Púsose el fantasma de Don Filiberto frente aquella caterva de espíritus enloquecidos para darles el alto y requerirles el motivo de tanto barullo, pero, impotente, vio cómo pasaron a su través sin tan siquiera reconocerle ni prestarle atención. Sólo el último de esa barahúnda de enloquecidos fantasmas, ese niño-fantasma que tanto le había dado la lata en el castillo, pareció reconocerle y se giró en el último instante para decirle, a voz en cuello, que no se acercara al castillo, pues había sido invadido por un espíritu extremadamente violento que, al parecer, estaba buscando a otro a quien quería ajustarle las cuentas. Tal era su mal carácter y su poder maléfico que les había amenazado con entregarlos a los malos espíritus, con los que mantenía muy buena relación, si no le indicaban el paradero del objeto de su ira y de su venganza personal, pues andaba largo tiempo buscándole y se le había terminado la paciencia.
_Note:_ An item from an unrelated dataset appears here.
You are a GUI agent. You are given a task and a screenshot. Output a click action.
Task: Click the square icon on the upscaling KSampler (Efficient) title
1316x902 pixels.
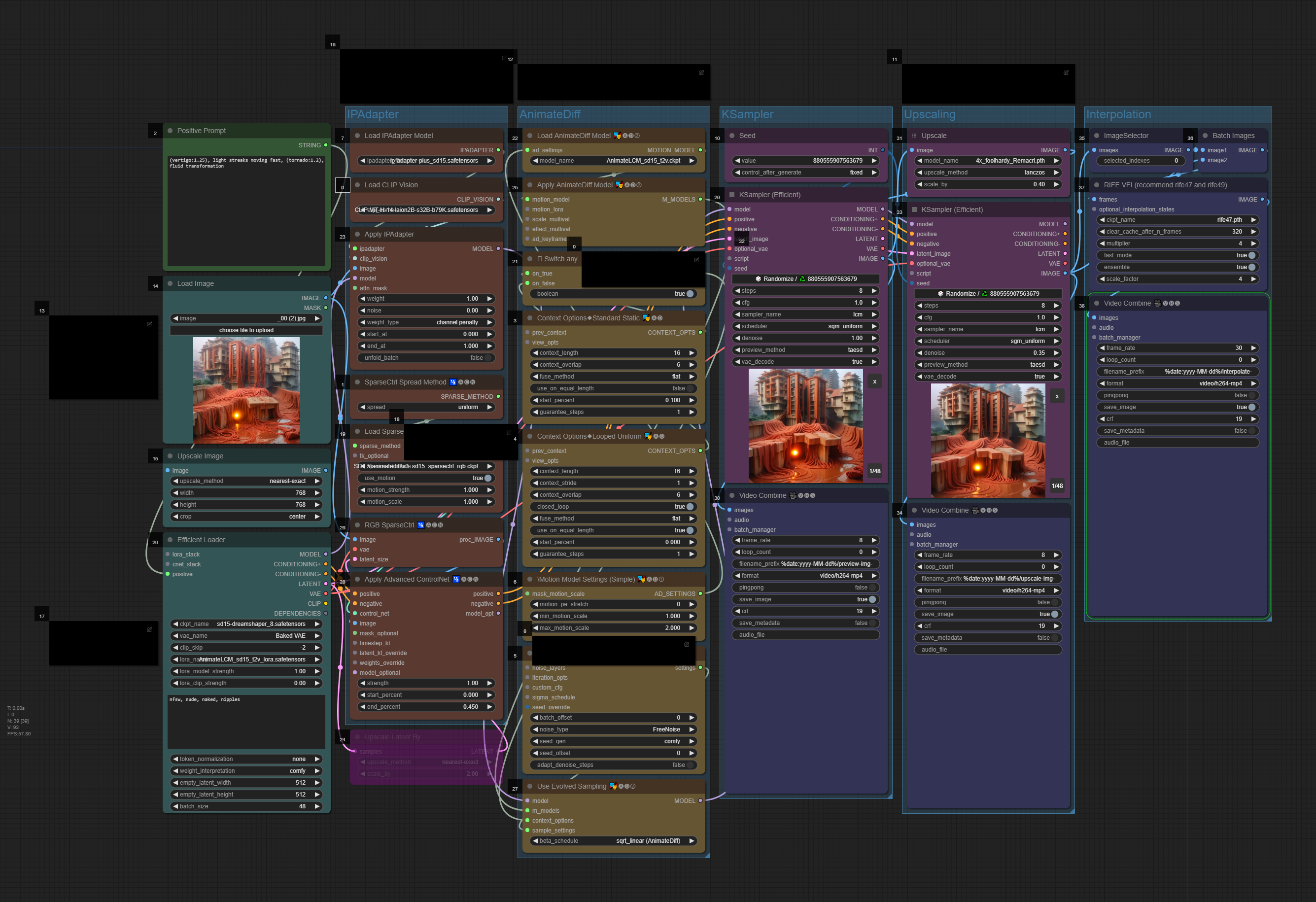[914, 209]
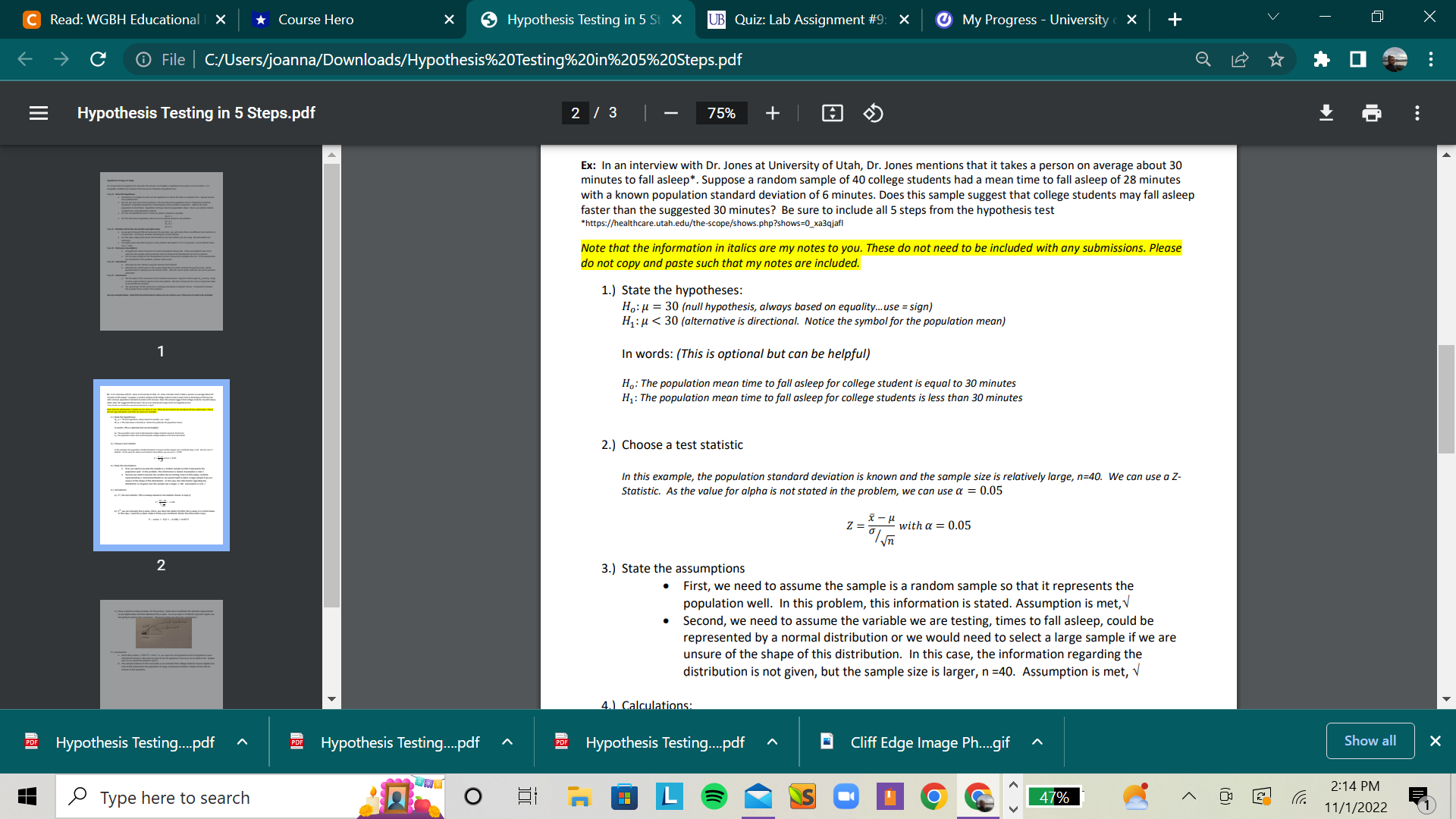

El fantasma de Don Filiberto, viendo así truncadas sus esperanzas y temiendo lo peor, voló frenéticamente tras el niño-fantasma de buen corazón, para requerirle si sabía el nombre de ese espíritu tan peligroso y si, por casualidad, sabía a quién buscaba exactamente.

El pequeño fantasma, exhausto y atemorizado, volando agarrado a la cola de su predecesor, sólo le pudo decir que lo único que sabía era que se trataba de UNA fantasma que se hacía llamar Doña Gertrudis, pero que no sabía el nombre del desafortunado en quien quería descargar toda su ira.

El fantasma de Don Filiberto, más blanco que la sábana que solían usar para espantar a los ingenuos visitantes del castillo, se detuvo en seco y agarrando el brazo incorpóreo de Don Olegario le dijo, con voz trémula y entrecortada: Vayámonos raudos de aquí, Don Olegario, pues ha sucedido lo que llevo mucho tiempo temiendo. Y ante la expresión de incredulidad de éste, añadió: Al parecer, mi señora esposa ha fallecido y su fantasma anda buscándome para ajustar cuentas.

Y desde entonces, una cada vez mayor cantidad de fantasmas andan vagando sin rumbo, como almas atormentadas, buscando refugio y la paz eterna, y que no descansarán hasta que ese espíritu colérico no haya encontrado su propia paz llevando a cabo lo que considera un acto de justicia: que su difunto esposo pague por no haberle dejado, al fallecer, ni un solo euro en herencia.